··· Data for processing ···

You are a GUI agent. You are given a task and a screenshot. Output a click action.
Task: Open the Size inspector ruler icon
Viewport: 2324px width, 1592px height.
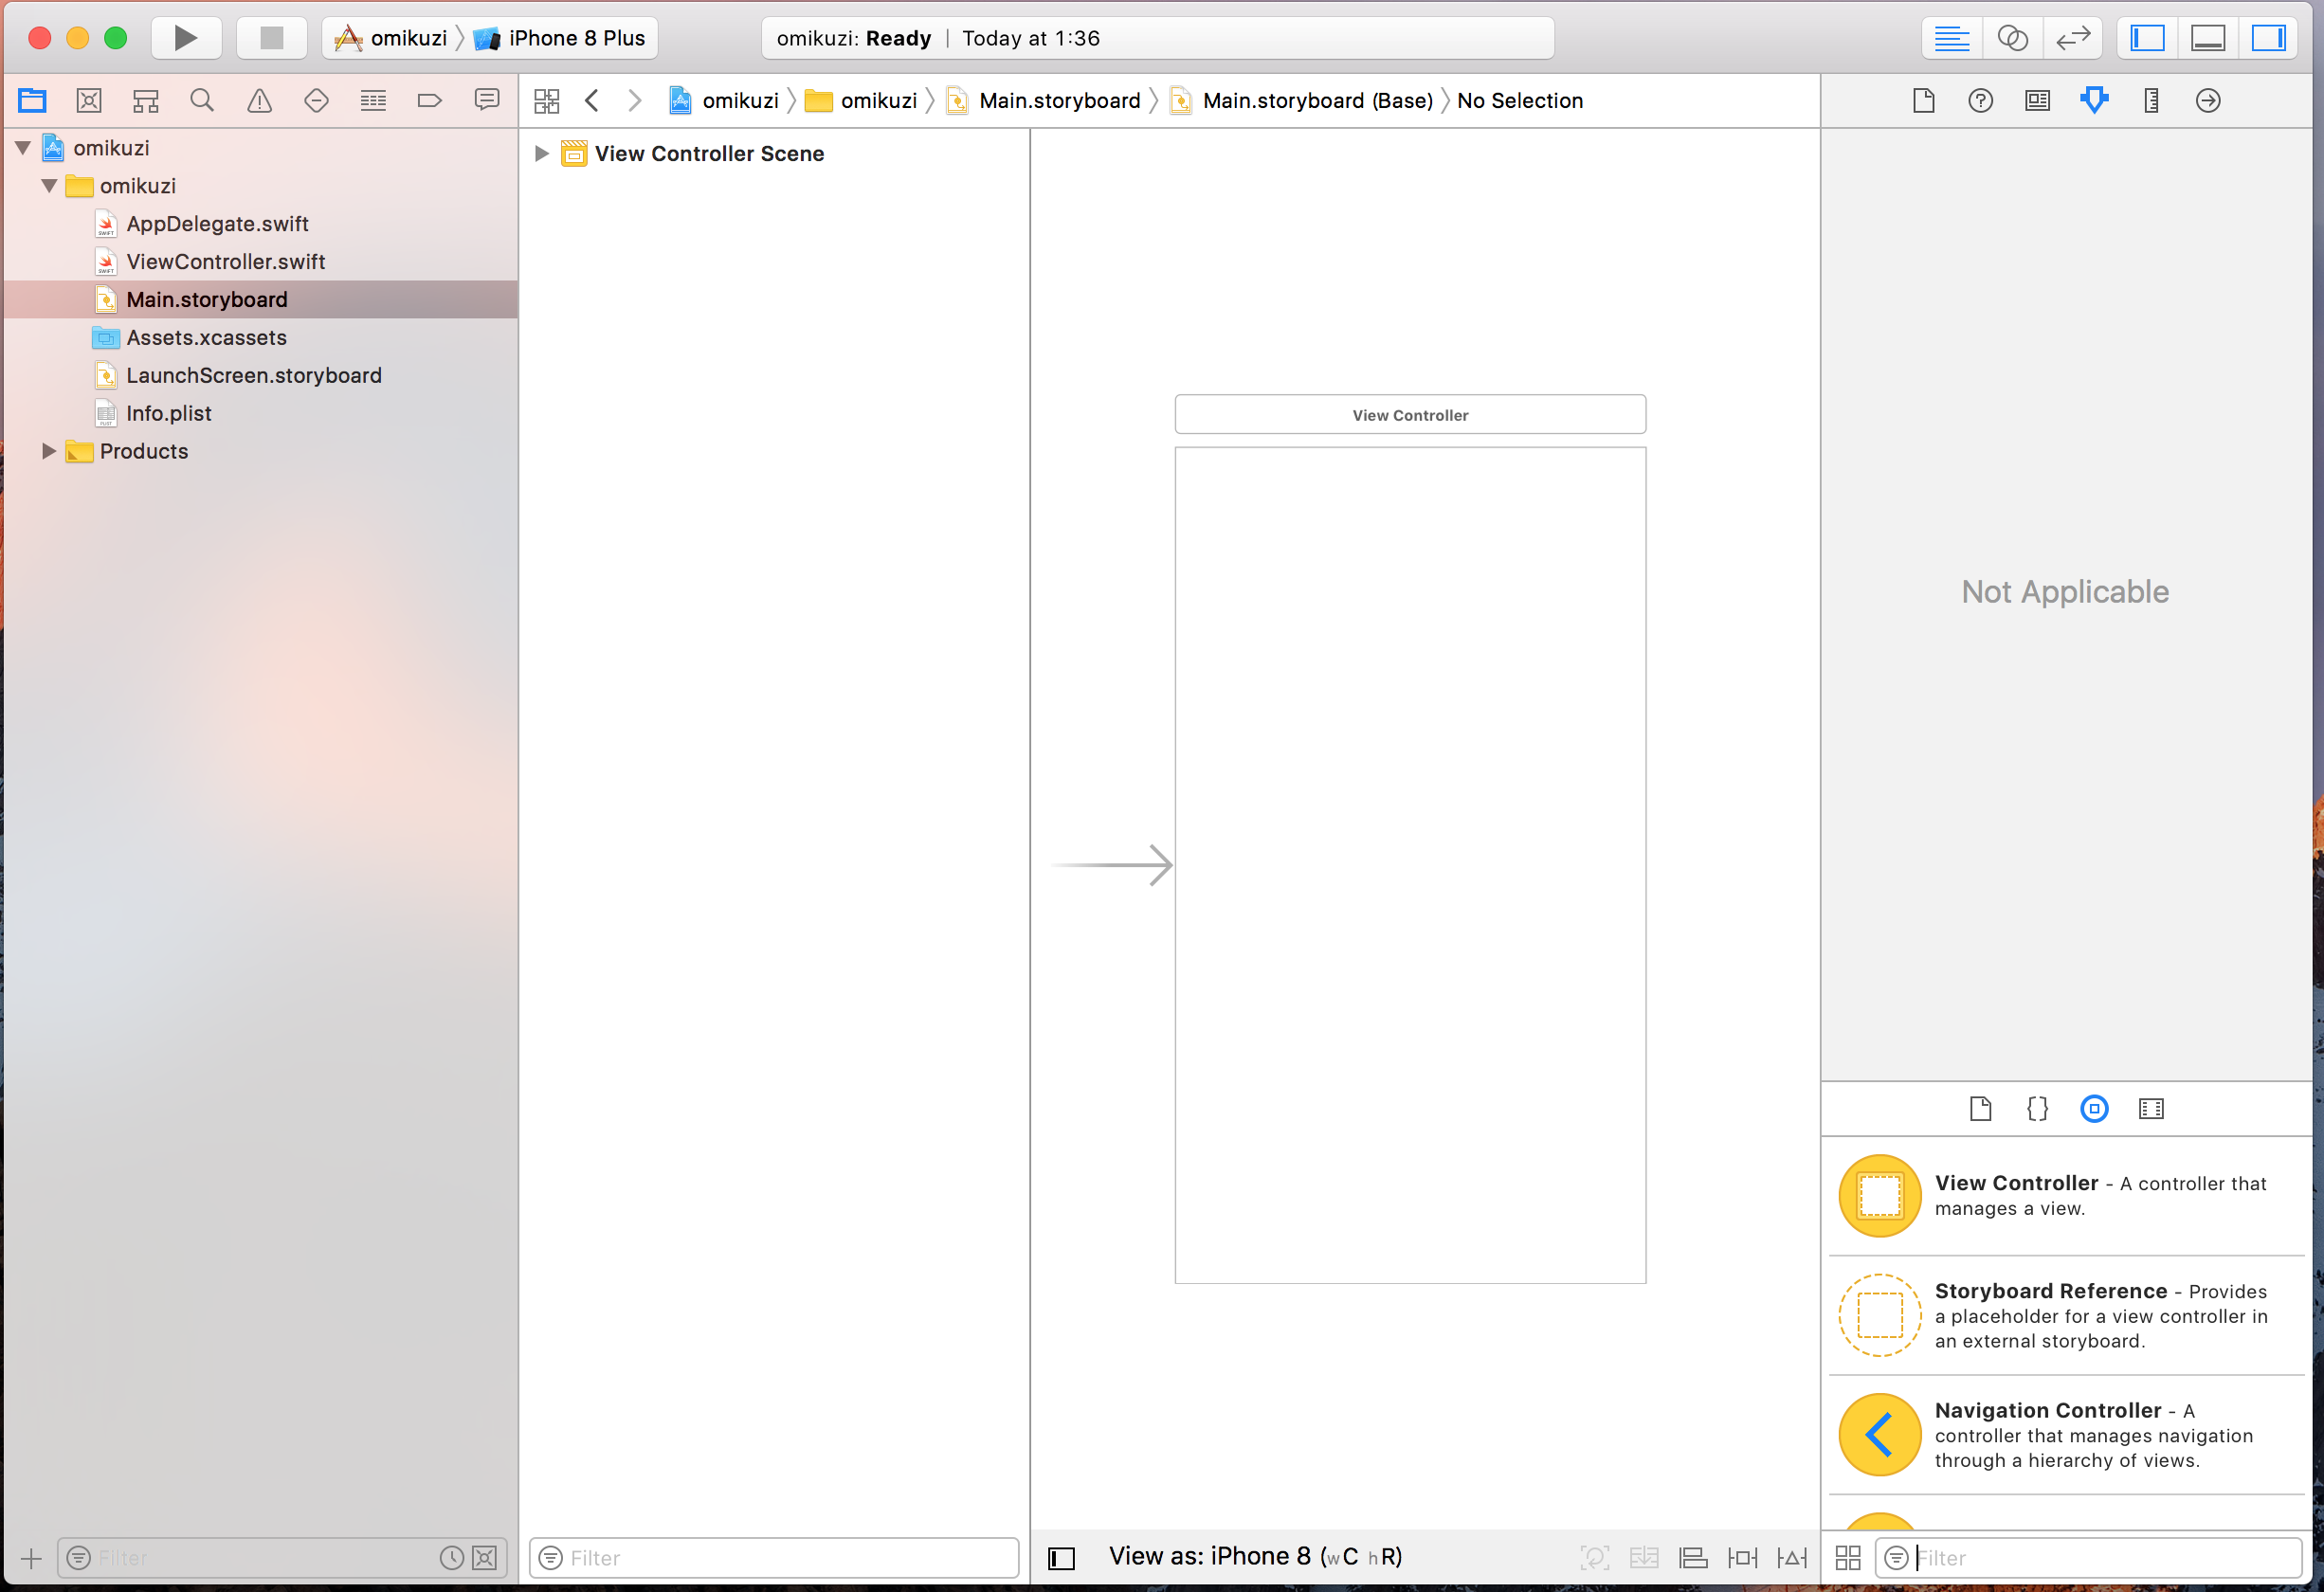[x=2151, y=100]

···
··· Data for processing ···

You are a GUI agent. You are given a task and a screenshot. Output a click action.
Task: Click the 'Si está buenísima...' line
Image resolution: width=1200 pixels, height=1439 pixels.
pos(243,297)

···
··· Data for processing ···

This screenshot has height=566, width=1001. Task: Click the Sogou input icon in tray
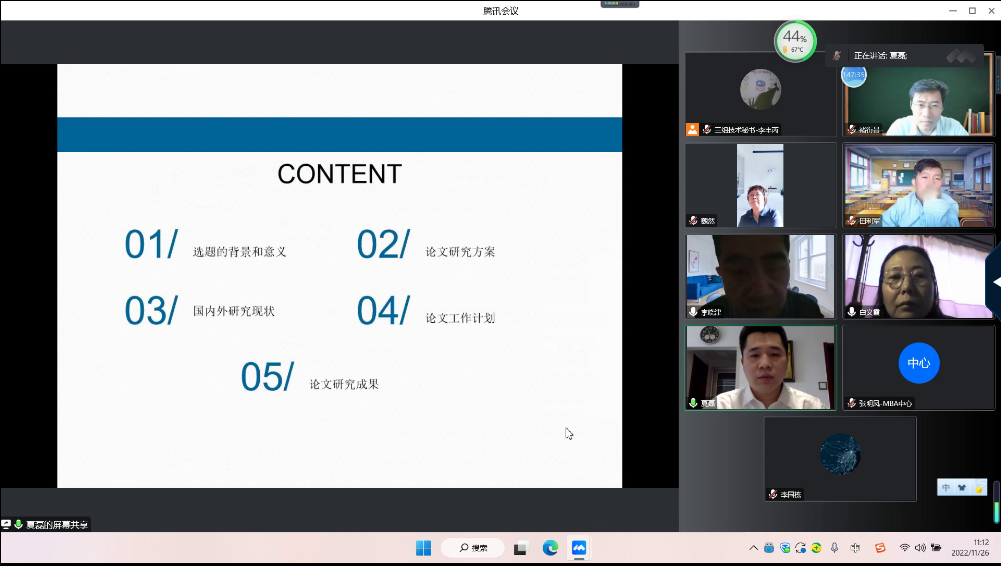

···

> **Task**:
Pick out every line in the data above that contains the string "height", and copy each of those lines.

> **Problem solution**:
Viewport: 2324px width, 1592px height.
Image resolution: width=1200 pixels, height=1439 pixels.
This screenshot has height=566, width=1001. Task: Click the Sogou input icon in tray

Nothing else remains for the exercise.